Bau-, Architekten- und Immobilienrecht.
IBR 10/2004 - Vorwort
Liebe Leserin,
lieber Leser,
in der Rubrik Bauvertrag ist das Urteil des OLG München auf Seite 566 hervorzuheben. Es geht um die viel diskutierte Frage, ob eine Höchstbetragsbürgschaft, die auf einen Bauvertrag mit einem bestimmten Vertrags- bzw. Pauschalpreis Bezug nimmt, auch spätere Nachtragsforderungen aus der Erbringung zusätzlicher oder geänderter Leistungen sichert. Von dieser Frage hängt ab, ob der Auftragnehmer bei der Anordnung von Nachtragsleistungen auch für eine weitere Absicherung seiner Vergütungsansprüche gemäß § 648a BGB sorgen muss. Dagegen spricht, dass der Auftraggeber mit der Anordnung von Nachtragsleistungen von seinem vertraglichen Leistungsbestimmungsrecht gemäß § 1 Nr. 3, 4 VOB/B Gebrauch macht. Aus der Sicht des Bürgen handelt es sich aber wohl um ein nachträgliches Rechtsgeschäft. Dieses kann nur in den Sicherungsumfang der Bürgschaft einbezogen werden, wenn der Bürge zustimmt. Bis der BGH hier das letzte Wort spricht, müssen die Auftragnehmer darauf achten, auch für Nachtragsforderungen gemäß § 2 Nr. 5, 6 VOB/B eine zusätzliche Sicherheit gemäß § 648a Abs. 1 Satz 2 BGB zu verlangen, um am Ende nicht mit leeren Händen dazustehen.

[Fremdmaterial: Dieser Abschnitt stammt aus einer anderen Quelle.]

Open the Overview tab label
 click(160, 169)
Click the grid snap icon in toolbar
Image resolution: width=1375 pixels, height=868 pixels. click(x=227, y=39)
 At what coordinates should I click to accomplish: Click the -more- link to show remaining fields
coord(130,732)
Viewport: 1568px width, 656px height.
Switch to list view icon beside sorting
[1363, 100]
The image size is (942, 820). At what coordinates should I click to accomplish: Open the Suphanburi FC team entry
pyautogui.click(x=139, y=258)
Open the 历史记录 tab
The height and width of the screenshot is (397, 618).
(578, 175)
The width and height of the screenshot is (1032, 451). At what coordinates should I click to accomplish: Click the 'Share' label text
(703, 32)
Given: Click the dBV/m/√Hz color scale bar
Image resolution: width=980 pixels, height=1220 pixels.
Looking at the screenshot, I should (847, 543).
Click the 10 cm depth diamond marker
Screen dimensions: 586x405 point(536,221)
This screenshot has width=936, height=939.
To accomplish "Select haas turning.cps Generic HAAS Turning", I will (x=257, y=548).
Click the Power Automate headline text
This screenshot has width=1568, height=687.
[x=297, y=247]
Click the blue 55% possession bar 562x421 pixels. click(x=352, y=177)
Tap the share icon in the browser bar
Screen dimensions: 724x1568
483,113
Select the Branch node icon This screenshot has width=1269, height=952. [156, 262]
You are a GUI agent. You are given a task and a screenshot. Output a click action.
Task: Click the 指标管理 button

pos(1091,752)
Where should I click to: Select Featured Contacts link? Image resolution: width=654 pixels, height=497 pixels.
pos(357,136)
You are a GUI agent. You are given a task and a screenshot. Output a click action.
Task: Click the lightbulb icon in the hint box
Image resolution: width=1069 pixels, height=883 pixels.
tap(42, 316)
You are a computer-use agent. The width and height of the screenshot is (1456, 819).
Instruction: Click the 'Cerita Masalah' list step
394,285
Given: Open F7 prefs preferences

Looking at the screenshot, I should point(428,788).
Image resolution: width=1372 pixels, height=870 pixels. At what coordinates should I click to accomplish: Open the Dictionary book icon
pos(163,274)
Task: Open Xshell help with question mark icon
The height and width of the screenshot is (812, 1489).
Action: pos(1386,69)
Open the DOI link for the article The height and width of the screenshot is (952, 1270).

Für Architekten und Ingenieure ist eine Entscheidung des OLG Celle ( S. 574) von großer Bedeutung. Das Gericht konkretisiert den Aufgabenkatalog des bauaufsichtsführenden Architekten und verlangt von ihm im Rahmen seiner Koordinationstätigkeit auch das Aufstellen und Fortschreiben eines Terminplans. Preussner weist in seiner Besprechung unter Hinweis auf die neue BGH-Rechtsprechung ( IBR 2004, 512; IBR 2004, 513) darauf hin, dass es sich bei dieser Terminplanung um einen Teilerfolg der gesamten Architektenleistung handeln kann. Das hätte zur Folge, dass die Nichterbringung dieser Leistung Gewährleistungsansprüche - z.B. Honorarminderung - auslösen kann.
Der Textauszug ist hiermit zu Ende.